Full eQTL Effect Matrix (Cis + Trans)

Purpose: Build effect and p-value matrices from MatrixEQTL results for visualization. The analysis was already run above in ~11 seconds using MatrixEQTL (vs ~1 hour with lm() loops).

Interpretation: - Rows = target genes (expression) - Columns = source genes (genotype) - Diagonal = cis effects (a gene’s own genotype affects its expression) - Off-diagonal = trans effects (one gene’s genotype affects another gene)

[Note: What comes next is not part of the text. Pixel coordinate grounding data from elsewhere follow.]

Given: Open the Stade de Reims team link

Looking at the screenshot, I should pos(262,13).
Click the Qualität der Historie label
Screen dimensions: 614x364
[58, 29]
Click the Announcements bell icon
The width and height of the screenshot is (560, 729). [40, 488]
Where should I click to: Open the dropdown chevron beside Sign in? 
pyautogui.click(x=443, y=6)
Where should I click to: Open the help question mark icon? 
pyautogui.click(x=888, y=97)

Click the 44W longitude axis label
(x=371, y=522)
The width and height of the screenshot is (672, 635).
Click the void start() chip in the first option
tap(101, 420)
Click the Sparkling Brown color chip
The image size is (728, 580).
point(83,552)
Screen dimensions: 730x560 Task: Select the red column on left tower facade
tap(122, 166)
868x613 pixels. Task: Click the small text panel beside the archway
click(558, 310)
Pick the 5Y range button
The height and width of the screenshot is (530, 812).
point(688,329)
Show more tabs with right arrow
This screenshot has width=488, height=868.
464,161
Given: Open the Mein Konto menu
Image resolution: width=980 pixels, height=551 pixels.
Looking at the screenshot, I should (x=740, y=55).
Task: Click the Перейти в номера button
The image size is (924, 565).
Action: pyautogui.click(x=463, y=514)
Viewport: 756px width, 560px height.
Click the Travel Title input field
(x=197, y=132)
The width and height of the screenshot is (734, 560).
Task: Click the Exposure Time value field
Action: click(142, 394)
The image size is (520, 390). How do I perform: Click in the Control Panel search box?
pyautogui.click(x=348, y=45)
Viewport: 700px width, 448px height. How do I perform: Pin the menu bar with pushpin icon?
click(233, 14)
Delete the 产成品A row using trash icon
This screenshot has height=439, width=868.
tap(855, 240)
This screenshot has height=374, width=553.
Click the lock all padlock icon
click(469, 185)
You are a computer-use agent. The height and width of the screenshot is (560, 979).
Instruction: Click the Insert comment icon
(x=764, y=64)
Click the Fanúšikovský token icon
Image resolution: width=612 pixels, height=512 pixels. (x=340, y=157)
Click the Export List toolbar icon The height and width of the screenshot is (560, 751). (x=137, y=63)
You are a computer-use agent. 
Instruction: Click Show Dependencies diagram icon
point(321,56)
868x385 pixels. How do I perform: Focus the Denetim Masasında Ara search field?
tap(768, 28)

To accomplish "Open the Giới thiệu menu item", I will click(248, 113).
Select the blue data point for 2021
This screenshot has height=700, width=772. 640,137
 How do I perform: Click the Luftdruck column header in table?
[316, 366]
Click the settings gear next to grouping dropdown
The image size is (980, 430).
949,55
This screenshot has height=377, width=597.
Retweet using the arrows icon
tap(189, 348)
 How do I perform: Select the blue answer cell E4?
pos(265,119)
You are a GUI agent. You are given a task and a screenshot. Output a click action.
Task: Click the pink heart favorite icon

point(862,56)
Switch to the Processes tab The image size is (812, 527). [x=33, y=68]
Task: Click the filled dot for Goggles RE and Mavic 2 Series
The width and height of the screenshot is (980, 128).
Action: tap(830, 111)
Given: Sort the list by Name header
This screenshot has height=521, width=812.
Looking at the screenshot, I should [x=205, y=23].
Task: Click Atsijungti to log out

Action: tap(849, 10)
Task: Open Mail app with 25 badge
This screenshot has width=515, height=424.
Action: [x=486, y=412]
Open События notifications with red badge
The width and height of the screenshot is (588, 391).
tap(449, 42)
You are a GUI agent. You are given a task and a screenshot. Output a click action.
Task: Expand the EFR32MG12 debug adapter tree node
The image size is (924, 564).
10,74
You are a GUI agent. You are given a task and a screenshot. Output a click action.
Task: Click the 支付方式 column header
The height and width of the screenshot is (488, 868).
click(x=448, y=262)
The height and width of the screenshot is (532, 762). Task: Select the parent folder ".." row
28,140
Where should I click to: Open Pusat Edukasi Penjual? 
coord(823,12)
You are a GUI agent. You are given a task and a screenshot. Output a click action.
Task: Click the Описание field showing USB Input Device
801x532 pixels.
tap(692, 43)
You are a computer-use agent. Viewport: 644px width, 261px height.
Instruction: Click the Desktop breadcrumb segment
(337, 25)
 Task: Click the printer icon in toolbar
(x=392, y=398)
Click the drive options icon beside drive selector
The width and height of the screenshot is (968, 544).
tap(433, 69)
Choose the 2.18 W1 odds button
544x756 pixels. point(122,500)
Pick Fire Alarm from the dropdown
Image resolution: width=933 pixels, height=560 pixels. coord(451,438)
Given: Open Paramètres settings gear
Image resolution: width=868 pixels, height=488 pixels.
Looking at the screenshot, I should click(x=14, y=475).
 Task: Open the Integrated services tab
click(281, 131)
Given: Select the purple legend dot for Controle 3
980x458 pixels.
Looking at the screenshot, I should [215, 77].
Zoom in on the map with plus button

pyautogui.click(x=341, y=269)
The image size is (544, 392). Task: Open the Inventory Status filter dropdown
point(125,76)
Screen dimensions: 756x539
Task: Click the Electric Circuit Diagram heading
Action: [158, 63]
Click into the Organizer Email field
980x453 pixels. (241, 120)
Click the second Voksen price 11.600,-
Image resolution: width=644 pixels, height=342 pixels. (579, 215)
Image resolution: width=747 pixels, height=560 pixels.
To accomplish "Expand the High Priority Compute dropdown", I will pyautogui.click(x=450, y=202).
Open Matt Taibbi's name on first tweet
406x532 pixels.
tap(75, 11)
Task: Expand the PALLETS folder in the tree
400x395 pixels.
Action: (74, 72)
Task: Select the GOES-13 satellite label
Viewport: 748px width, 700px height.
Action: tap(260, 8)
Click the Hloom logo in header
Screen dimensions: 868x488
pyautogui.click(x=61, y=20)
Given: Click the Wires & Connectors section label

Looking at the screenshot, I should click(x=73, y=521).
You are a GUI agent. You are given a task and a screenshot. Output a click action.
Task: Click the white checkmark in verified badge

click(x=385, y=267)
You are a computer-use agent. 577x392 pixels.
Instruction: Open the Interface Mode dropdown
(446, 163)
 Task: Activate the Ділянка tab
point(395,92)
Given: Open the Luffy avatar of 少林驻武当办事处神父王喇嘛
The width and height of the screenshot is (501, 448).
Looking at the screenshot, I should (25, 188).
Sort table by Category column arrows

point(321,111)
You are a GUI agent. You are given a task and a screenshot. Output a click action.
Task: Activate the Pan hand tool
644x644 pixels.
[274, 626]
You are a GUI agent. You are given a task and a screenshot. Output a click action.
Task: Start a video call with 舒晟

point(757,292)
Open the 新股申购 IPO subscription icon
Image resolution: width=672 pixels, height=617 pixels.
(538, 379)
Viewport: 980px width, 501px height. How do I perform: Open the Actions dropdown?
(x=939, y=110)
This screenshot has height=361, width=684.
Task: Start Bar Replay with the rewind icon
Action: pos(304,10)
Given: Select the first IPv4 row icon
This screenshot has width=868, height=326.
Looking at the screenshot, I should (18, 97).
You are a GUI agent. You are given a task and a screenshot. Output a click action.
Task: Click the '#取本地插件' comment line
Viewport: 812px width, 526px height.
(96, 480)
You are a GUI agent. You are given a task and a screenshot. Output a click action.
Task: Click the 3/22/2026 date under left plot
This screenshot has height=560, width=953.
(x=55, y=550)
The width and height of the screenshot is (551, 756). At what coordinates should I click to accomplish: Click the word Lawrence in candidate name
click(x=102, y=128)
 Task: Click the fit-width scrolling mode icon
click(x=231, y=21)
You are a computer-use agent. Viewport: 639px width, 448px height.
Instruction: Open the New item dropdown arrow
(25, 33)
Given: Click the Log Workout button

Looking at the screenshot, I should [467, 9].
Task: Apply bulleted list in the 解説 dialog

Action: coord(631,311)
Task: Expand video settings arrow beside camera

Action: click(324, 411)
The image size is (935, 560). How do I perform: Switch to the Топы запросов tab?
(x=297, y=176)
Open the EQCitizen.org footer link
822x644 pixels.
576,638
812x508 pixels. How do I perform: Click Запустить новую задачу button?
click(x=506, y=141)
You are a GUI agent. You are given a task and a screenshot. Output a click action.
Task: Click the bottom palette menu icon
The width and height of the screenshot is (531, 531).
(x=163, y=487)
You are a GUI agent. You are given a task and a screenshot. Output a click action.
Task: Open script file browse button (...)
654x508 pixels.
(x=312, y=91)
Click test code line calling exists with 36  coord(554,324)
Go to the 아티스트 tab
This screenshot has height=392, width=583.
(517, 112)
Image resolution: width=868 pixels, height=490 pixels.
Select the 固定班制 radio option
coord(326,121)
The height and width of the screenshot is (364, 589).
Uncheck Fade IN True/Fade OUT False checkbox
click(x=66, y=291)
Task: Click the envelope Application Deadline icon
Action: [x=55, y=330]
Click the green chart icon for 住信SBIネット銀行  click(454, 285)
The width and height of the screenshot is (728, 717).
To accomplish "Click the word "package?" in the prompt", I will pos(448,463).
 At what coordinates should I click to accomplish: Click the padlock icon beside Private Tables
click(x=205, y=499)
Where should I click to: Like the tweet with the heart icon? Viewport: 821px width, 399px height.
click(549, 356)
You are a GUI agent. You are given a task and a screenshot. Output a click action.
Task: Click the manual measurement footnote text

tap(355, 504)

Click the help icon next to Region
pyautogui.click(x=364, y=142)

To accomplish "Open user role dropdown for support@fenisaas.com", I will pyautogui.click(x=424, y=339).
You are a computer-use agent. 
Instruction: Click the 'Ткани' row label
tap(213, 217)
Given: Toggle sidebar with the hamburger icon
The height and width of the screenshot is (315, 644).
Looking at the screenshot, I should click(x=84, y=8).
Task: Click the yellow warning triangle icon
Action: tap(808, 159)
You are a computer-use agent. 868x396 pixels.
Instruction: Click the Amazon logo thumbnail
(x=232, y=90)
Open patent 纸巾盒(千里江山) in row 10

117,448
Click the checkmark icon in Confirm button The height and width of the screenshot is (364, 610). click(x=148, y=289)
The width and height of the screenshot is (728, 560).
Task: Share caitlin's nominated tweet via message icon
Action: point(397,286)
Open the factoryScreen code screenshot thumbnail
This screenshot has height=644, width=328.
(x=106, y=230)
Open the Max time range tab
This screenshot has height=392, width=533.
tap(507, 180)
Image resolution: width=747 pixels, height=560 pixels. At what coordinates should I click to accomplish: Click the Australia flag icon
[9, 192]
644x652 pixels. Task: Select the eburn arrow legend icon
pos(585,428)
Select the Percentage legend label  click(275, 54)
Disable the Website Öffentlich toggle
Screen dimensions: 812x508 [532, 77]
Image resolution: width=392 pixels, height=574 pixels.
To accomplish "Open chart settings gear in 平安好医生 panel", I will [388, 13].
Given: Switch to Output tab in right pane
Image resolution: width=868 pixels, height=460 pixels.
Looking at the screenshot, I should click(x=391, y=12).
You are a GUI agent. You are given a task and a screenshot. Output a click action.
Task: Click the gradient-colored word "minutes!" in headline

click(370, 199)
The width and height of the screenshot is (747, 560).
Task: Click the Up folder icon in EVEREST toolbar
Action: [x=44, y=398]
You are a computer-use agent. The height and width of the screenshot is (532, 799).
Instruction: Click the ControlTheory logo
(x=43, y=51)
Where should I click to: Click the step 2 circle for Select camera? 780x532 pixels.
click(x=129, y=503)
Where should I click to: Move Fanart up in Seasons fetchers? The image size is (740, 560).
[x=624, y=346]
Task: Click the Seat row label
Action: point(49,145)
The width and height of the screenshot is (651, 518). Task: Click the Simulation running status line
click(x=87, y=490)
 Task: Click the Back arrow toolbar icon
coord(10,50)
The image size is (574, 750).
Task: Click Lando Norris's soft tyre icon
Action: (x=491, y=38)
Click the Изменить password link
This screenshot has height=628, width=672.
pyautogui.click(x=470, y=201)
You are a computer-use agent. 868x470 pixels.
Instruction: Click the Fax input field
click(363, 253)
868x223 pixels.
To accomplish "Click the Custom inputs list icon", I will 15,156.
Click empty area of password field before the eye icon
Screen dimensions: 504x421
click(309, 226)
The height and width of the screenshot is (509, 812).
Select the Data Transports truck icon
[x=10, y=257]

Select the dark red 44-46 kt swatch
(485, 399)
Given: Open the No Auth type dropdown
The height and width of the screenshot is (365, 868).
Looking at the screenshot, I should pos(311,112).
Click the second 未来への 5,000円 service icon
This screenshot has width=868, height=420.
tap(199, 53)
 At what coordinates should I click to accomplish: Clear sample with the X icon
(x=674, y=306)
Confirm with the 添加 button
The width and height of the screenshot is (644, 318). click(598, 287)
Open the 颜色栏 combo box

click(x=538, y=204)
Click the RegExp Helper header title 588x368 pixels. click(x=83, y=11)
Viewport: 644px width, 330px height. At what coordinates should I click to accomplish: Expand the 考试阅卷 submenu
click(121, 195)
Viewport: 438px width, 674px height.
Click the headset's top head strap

Build Effect Matrices from MatrixEQTL Results

# Create matrices more efficiently using vectorized operations instead of loops
# all_eqtls contains: snps (source), gene (target), beta, pvalue

n_genes <- length(genes_with_variation)

# Initialize matrices
effect_matrix_full <- matrix(
  NA_real_,
  nrow = n_genes,
  ncol = n_genes,
  dimnames = list(genes_with_variation, genes_with_variation)
)

pval_matrix_full <- matrix(
  NA_real_,
  nrow = n_genes,
  ncol = n_genes,
  dimnames = list(genes_with_variation, genes_with_variation)
)

# Create gene index mapping for vectorized assignment
gene_index <- setNames(seq_along(genes_with_variation), genes_with_variation)

# Get indices for target (rows) and source (cols) genes
target_indices <- gene_index[all_eqtls$gene]  # target genes (expression)
source_indices <- gene_index[all_eqtls$snps]  # source genes (genotype)

# Only assign to valid indices (both source and target in our gene set)
valid <- !is.na(target_indices) & !is.na(source_indices)

# Vectorized assignment - much faster than the loop
effect_matrix_full[cbind(target_indices[valid], source_indices[valid])] <- all_eqtls$beta[valid]
pval_matrix_full[cbind(target_indices[valid], source_indices[valid])] <- all_eqtls$pvalue[valid]



# Save results for potential reuse
saveRDS(
  effect_matrix_full,
  file.path(
    here::here("output", "DEG_vs_eQTL_tutorial"),
    "effect_matrix_full.rds"
  )
)
saveRDS(
  pval_matrix_full,
  file.path(
    here::here("output", "DEG_vs_eQTL_tutorial"),
    "pval_matrix_full.rds"
  )
)

# Diagnostics

{
  cat("=== Built Effect Matrices from MatrixEQTL Results ===\n\n")
  cat("Dimensions:", dim(effect_matrix_full), "\n")
  cat("Effect range:", round(range(effect_matrix_full, na.rm = TRUE), 3), "\n")
  cat("Mean absolute effect:",
      round(mean(abs(effect_matrix_full), na.rm = TRUE), 4), "\n")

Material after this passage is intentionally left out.